* [LISTED ENTRIES]
>>>>>
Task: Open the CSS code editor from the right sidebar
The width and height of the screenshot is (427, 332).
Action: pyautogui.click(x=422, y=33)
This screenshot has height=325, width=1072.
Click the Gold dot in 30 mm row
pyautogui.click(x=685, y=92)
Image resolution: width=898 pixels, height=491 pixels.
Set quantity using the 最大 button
<<<<<
>>>>>
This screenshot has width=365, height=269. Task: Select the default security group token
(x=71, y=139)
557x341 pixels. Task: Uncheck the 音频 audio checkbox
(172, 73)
<<<<<
* [WHAT YOU SHOULD DO]
From the data above, reproduce word for word the lines running from the line with "This screenshot has height=325, width=1072." to the line with "Set quantity using the 最大 button", ends included.

* [THE COMPLETED TASK]
This screenshot has height=325, width=1072.
Click the Gold dot in 30 mm row
pyautogui.click(x=685, y=92)
Image resolution: width=898 pixels, height=491 pixels.
Set quantity using the 最大 button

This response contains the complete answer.